:: EXERCICES ::
1. Dans l'article sur Yves Perron, quelle députée celui-ci tentera-t-il de détrôner ?
2. Relevez tous les noms de lieux mentionnés dans l'article sur Yves Perron.
3. Dans l'article sur Yves Perron, reprenez tout ce qui va de « Yves Perron, le » jusqu'à « de l’automne prochain. » en substituant « chef » à « président ».

:: TEXTE FOURNI ::
Yves Perron, le président du Bloc québécois, sera candidat dans la circonscription de Berthier-Maskinongé aux élections fédérales.

Yves Perron: «J’ai commencé quelque chose en 2015 que je veux terminer»

Berthierville — La candidature du président du Bloc québécois, Yves Perron, dans Berthier-Maskinongé a été confirmée samedi. Il tentera pour une seconde fois de détrôner la députée du NPD, Ruth Ellen Brosseau, lors des élections fédérales de l’automne prochain.

«J’y retourne parce que j’ai commencé quelque chose en 2015 que je veux terminer, explique M. Perron. Et je pense que la persévérance, c’est une qualité appréciée par les gens de la Mauricie et de Lanaudière. Les gens voient que (ma candidature), ce n’est pas un feu de paille.»

:: CONTENU DES DONNÉES ::
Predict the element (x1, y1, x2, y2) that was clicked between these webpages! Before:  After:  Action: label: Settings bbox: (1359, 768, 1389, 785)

:: RÉPONSES ::
1. Ruth Ellen Brosseau, la députée du NPD.

2. Berthier-Maskinongé, Berthierville, la Mauricie, Lanaudière

3.
Yves Perron, le chef du Bloc québécois, sera candidat dans la circonscription de Berthier-Maskinongé aux élections fédérales.

Yves Perron: «J’ai commencé quelque chose en 2015 que je veux terminer»

Berthierville — La candidature du chef du Bloc québécois, Yves Perron, dans Berthier-Maskinongé a été confirmée samedi. Il tentera pour une seconde fois de détrôner la députée du NPD, Ruth Ellen Brosseau, lors des élections fédérales de l’automne prochain.